# Install Dependencies

In [1]:
!pip install -q datasets

# Import Libraries

In [3]:
import torch
import datasets
from transformers import T5ForConditionalGeneration, T5Tokenizer, Seq2SeqTrainingArguments, Seq2SeqTrainer
from transformers import Seq2SeqTrainingArguments, Seq2SeqTrainer

# Load Base model

In [None]:
model_name = "google/mt5-small" 
tokenizer = T5Tokenizer.from_pretrained(model_name)  

config = T5ForConditionalGeneration.from_pretrained(model_name).config

model = T5ForConditionalGeneration.from_pretrained(model_name,config=config)

# Processing Dataset

## Split Dataset

In [None]:
# Load the dataset
dataset_name = "OpenHust/vietnamese-summarization"
dataset = datasets.load_dataset(dataset_name)

# Define a function to preprocess the dataset
def preprocess_function(examples):
    inputs = examples["Document"]
    targets = examples["Summary"]
    model_inputs = tokenizer(inputs, max_length=512, truncation=True, padding="max_length", return_tensors="pt")
    labels = tokenizer(targets, max_length=128, truncation=True, padding="max_length", return_tensors="pt").input_ids
    labels[labels == tokenizer.pad_token_id] = -100  # Ignore padding in the loss
    model_inputs["labels"] = labels
    return model_inputs

# Apply the preprocessing function to the dataset
tokenized_datasets = dataset.map(preprocess_function, batched=True, remove_columns=dataset["train"].column_names)

# Split the dataset into training and validation sets
tokenized_datasets = tokenized_datasets['train'].train_test_split(test_size=0.1)

# Rename the splits to 'train' and 'val'
tokenized_datasets['val'] = tokenized_datasets.pop('test')


## Save Processed Dataset

In [None]:
# Load the dataset from the local directory
local_dataset_dir = "dataset/raw_dataset"

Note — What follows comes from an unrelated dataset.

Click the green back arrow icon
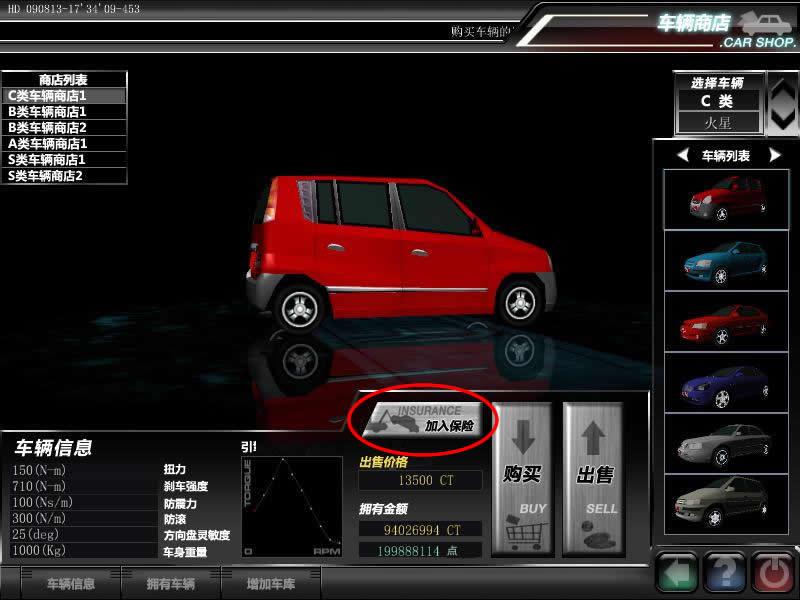This screenshot has height=600, width=800. (676, 572)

# Save the dataset to the local directory
dataset.save_to_disk(local_dataset_dir)


## Save Processed Tokernizer

In [None]:
import os

local_dataset_tokenizer_dir = "dataset/tokenizers"
os.makedirs(local_dataset_tokenizer_dir, exist_ok=True)

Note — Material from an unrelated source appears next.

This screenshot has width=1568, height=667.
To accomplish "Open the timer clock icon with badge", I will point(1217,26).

# Save the preprocessed dataset to the "dataset" folder
tokenized_datasets.save_to_disk(local_dataset_tokenizer_dir)

## Load Processed Dataset

In [None]:
# Load the dataset from the local directory
dataset = dataset.load_from_disk("dataset/raw_dataset")

print("Dataset loaded from local directory")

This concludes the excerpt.